>> Start

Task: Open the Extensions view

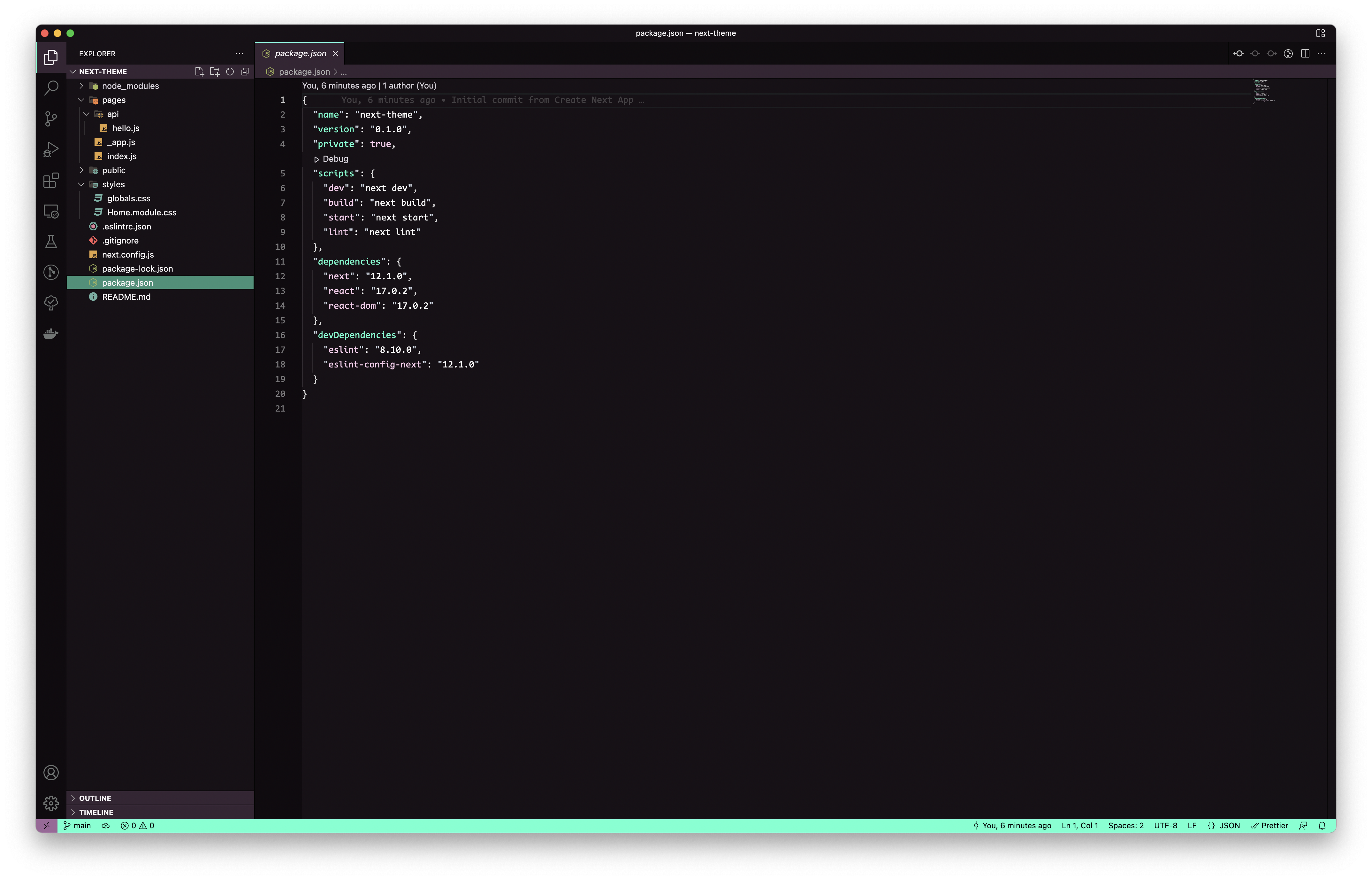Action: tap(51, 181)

>> End
>> Start

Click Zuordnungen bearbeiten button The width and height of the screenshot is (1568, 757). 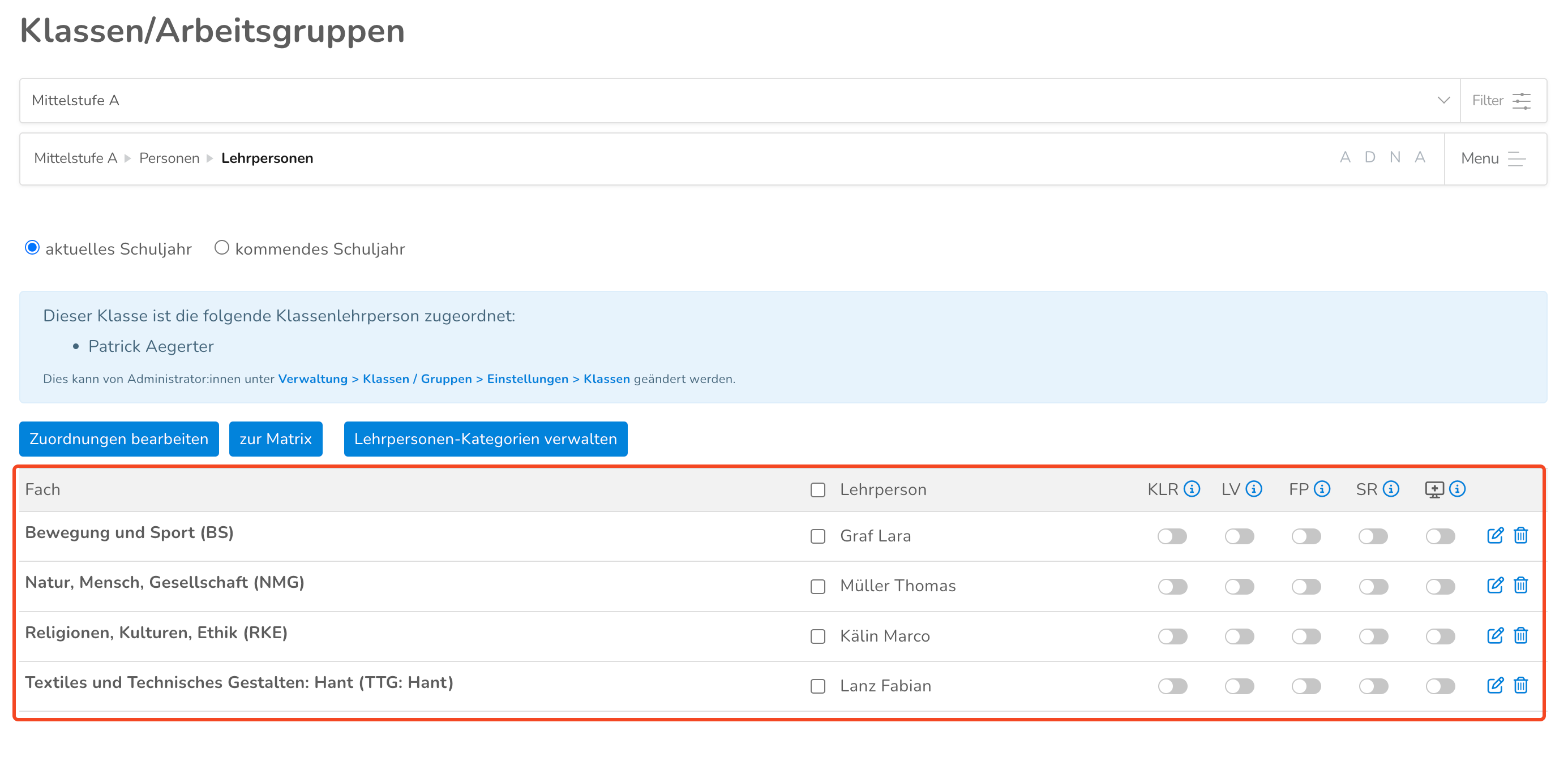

>> End
>> Start

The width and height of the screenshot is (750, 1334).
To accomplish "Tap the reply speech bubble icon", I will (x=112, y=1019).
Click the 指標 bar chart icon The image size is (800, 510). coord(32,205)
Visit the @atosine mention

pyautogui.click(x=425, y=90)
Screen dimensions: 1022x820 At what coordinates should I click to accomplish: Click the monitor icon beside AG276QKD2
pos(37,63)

>> End

## Directive
Please recast the lines as a numbered list, beginning at the line that has "The width and height of the screenshot is (750, 1334)." and stopping after the line that has "pyautogui.click(x=425, y=90)". Leave out blank lines.

## Correct result
1. The width and height of the screenshot is (750, 1334).
2. To accomplish "Tap the reply speech bubble icon", I will (x=112, y=1019).
3. Click the 指標 bar chart icon The image size is (800, 510). coord(32,205)
4. Visit the @atosine mention
5. pyautogui.click(x=425, y=90)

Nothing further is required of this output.